*** Source text ***

By: Zach Draves
“It’s Nuts. It’s Nuts.”
Those are the words from Chase Elliott in reaction to him becoming the youngest driver to win the NASCAR cup champion at 24.
Phoenix International Raceway was the sight of the culmination of a NASCAR season that was different than most for obvious reasons.
It also saw the end of an era and the beginning of a new.
It marked the final race of 7-time champion Jimmie Johnson, who next year will be making a transition into open-wheel racing for the IndyCar series.
Even though he didn’t win the race, he still went out on top with his gracious, genuine, and gentlemen like personality that has made him a transformative and hailed presence in the sport since the early 2000s.
It is safe to say that Jimmie passed the torch to Chase.
Both are part of the legendary Hendrick Motorsports, founded by Rick Hendrick, who has produced a dynasty going back to the early 1990s.
It was he who signed Jeff Gordon, who took the sport into an entirely different direction and attracted a wider audience beyond the campgrounds and backroads of the South.
In 1995, Jeff, then 25, was the youngest champion before Chase.
He would go on to win three more titles in 1997, 1998, and 2001.
Jimmie made his Cup series debut in 2002 and would go on to win the same number of titles as icons Richard Petty and Dale Earnhardt.
2006, 2007, 2008, 2009, 2010, 2013, and 2016.
Chase, the son of legendary driver and 1988 champion Bill Elliott, is the best hands imaginable.
Hendrick Motorsports is to NASCAR what the New York Yankees are to baseball.
They have the money, the resources, and the overall infrastructure to produce some of the best talents ever.
So expect greatness to come from Chase in the years ahead.

*** End of Source text ***
*** Raw data ***

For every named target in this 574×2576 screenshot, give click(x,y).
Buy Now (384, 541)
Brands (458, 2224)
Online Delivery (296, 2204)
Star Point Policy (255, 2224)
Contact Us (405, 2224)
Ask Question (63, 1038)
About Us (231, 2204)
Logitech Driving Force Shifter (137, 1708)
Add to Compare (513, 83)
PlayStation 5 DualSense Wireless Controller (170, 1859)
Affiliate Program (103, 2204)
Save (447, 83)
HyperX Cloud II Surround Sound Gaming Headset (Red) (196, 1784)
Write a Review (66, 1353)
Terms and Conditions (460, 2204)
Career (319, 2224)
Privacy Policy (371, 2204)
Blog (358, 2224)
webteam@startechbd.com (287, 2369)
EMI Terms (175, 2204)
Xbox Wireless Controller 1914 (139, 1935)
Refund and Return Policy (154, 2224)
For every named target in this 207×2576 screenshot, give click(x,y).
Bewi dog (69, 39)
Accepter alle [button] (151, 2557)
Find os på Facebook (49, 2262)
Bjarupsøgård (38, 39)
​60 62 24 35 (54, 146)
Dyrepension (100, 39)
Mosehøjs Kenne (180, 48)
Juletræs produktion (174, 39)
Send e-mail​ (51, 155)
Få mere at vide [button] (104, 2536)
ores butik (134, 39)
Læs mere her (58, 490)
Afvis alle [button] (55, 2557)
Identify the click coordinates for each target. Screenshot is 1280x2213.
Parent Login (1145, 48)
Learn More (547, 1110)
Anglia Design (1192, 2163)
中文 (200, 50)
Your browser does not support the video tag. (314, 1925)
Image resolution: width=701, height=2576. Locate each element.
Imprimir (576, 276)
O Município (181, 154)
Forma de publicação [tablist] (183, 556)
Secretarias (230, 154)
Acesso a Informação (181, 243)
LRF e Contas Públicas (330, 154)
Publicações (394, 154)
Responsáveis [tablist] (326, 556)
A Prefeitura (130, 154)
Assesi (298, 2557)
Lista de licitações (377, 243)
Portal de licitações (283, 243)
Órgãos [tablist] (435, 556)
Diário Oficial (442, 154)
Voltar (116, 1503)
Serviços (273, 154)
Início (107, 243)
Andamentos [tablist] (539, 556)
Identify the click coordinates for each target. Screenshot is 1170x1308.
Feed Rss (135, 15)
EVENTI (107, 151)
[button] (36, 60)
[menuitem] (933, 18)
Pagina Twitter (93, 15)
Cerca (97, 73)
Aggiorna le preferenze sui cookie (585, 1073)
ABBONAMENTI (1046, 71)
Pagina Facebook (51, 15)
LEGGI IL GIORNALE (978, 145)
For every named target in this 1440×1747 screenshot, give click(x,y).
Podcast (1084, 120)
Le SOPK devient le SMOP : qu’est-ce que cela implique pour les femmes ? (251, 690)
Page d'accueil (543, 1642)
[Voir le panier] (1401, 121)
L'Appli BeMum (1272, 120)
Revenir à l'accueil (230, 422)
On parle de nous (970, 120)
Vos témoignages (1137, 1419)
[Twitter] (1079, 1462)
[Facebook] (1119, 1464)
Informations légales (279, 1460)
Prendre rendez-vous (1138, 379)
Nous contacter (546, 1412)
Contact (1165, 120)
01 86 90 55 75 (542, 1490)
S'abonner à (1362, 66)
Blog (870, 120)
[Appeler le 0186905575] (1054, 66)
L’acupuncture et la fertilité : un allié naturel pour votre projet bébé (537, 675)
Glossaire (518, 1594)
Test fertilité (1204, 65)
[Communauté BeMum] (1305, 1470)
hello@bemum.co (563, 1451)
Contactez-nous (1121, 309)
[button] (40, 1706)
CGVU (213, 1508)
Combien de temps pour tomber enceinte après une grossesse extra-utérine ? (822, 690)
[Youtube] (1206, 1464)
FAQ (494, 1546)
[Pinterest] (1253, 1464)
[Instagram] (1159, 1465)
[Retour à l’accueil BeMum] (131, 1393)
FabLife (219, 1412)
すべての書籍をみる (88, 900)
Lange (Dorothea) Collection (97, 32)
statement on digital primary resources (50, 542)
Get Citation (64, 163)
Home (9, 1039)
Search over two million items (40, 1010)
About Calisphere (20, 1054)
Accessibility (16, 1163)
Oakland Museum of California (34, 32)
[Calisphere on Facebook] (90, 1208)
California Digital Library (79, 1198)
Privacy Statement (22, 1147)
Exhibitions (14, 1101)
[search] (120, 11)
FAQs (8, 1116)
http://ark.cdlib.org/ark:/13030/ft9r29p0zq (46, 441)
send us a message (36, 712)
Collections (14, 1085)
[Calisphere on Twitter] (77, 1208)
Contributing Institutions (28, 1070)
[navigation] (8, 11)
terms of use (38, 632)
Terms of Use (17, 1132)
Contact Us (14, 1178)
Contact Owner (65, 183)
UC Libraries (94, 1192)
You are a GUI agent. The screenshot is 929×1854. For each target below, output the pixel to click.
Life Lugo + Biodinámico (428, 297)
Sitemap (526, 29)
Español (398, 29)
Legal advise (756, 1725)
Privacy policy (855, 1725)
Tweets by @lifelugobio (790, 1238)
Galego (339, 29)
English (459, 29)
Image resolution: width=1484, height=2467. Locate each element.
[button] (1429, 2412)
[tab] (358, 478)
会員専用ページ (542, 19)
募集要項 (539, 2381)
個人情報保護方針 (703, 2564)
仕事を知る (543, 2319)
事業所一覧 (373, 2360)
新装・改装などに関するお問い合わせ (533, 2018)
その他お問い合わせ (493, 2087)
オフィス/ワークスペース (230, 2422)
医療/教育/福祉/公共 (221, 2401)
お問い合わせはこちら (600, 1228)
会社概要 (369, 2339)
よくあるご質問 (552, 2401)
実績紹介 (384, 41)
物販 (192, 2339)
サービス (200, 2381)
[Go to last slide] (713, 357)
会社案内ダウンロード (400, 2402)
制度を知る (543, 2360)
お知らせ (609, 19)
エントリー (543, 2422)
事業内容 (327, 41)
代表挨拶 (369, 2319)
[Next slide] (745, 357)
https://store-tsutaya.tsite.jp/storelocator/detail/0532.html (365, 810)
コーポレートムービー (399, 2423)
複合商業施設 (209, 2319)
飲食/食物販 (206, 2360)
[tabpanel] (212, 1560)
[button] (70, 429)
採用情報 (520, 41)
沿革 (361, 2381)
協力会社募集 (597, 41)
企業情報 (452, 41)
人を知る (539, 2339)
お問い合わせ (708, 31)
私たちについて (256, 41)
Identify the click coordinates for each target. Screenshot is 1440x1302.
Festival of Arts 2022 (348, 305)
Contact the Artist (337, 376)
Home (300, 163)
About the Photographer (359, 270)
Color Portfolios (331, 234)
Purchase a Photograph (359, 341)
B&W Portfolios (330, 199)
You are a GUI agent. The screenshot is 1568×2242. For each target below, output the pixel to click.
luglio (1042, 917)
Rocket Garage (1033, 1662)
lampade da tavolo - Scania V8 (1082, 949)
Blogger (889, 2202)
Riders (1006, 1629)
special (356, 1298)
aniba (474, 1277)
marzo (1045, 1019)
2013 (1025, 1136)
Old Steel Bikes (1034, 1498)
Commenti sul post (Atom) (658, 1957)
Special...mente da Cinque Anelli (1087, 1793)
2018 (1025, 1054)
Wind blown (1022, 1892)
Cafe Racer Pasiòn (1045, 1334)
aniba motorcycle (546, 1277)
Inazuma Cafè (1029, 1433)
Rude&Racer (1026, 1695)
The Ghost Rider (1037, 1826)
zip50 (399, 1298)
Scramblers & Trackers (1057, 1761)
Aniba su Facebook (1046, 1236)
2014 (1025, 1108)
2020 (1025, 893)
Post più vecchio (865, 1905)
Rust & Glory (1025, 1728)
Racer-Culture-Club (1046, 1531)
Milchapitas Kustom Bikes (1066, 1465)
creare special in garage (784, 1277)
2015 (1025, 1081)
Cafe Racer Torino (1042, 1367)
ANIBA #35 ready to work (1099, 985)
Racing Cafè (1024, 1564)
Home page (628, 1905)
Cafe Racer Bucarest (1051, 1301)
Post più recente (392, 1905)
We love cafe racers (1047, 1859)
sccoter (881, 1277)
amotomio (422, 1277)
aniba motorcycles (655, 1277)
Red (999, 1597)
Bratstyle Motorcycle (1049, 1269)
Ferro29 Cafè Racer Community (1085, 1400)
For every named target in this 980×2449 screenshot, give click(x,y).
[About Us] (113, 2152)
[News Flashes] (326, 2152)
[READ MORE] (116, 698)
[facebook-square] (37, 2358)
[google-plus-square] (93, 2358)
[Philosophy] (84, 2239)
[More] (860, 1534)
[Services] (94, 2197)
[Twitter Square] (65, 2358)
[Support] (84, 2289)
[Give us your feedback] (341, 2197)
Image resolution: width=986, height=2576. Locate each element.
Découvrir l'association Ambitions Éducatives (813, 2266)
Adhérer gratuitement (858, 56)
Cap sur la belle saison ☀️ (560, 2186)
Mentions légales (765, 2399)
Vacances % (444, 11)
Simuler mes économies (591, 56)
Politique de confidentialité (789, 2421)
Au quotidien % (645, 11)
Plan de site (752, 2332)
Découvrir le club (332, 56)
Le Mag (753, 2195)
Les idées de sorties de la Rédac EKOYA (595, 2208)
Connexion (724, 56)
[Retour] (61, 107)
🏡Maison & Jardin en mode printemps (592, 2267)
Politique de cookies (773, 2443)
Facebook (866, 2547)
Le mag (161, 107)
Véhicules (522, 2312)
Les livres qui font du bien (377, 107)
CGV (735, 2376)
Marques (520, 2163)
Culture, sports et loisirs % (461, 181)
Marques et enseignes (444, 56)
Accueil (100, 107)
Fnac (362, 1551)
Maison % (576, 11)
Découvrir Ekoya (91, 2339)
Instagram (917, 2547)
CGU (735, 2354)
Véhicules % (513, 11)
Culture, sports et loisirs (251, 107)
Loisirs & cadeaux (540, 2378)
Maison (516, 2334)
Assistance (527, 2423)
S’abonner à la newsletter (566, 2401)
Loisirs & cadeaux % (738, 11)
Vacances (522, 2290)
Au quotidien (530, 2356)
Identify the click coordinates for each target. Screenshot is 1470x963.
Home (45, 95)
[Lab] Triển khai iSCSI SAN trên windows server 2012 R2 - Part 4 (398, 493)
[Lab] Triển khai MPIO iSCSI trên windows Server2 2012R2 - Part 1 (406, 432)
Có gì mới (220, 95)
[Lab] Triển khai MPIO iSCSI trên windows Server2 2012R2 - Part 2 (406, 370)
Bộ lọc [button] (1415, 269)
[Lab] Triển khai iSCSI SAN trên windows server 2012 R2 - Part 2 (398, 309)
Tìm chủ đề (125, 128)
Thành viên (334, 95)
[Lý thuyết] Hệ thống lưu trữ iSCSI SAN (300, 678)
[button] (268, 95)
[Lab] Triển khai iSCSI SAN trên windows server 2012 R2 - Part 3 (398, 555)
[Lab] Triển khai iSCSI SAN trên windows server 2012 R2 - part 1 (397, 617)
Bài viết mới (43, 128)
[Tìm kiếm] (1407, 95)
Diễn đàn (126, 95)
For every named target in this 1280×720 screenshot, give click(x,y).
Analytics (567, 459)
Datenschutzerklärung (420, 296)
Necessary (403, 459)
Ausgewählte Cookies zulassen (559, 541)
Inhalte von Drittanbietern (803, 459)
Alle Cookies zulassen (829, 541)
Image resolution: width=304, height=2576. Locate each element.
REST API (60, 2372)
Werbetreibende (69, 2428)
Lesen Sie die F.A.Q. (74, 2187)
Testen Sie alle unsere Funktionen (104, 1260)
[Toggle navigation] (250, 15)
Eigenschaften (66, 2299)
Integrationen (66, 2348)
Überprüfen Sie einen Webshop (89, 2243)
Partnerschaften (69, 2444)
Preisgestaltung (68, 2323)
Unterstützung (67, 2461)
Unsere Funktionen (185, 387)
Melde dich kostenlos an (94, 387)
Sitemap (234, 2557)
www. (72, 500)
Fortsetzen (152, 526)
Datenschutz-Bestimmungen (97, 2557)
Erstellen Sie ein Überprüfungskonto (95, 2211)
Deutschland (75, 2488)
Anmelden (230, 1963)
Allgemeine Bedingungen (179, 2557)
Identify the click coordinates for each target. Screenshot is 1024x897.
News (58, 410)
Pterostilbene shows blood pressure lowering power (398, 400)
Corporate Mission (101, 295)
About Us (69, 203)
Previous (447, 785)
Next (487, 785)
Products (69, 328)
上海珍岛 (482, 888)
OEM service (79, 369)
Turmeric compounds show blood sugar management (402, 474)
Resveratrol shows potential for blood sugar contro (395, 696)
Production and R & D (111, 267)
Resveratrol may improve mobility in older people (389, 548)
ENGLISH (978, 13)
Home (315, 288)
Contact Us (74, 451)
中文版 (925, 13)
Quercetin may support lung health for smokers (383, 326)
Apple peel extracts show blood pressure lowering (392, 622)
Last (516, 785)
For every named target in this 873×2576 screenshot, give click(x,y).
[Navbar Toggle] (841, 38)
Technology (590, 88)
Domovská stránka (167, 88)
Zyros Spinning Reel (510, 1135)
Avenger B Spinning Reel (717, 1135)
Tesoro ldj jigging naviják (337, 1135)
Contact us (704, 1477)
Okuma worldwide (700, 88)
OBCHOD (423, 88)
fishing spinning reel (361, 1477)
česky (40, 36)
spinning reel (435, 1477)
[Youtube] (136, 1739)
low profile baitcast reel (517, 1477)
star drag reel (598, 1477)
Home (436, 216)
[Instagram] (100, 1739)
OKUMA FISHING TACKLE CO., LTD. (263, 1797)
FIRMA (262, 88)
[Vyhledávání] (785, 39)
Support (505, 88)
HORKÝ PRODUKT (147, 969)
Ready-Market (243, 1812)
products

*** End of Raw data ***

### [Work order 1]
In the Chase Elliott article, why is Hendrick Motorsports compared to what the New York Yankees are to baseball?
### [Work order 2]
Return the Chase Elliott article word for word from "Both are part" to "champion before Chase.".

### [Exercise output 1]
The article says Hendrick Motorsports has the money, the resources, and the overall infrastructure to produce some of the best talents ever. That is the basis for calling it NASCAR's equivalent of the Yankees.

### [Exercise output 2]
Both are part of the legendary Hendrick Motorsports, founded by Rick Hendrick, who has produced a dynasty going back to the early 1990s.
It was he who signed Jeff Gordon, who took the sport into an entirely different direction and attracted a wider audience beyond the campgrounds and backroads of the South.
In 1995, Jeff, then 25, was the youngest champion before Chase.